= Try it =
Write the records out again, exactly as they stand below.

= Input data =
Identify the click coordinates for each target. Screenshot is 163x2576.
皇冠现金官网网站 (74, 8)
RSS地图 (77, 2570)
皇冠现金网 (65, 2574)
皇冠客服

= Response to the task =
Identify the click coordinates for each target. Screenshot is 163x2576.
皇冠现金官网网站 (74, 8)
RSS地图 (77, 2570)
皇冠现金网 (65, 2574)
皇冠客服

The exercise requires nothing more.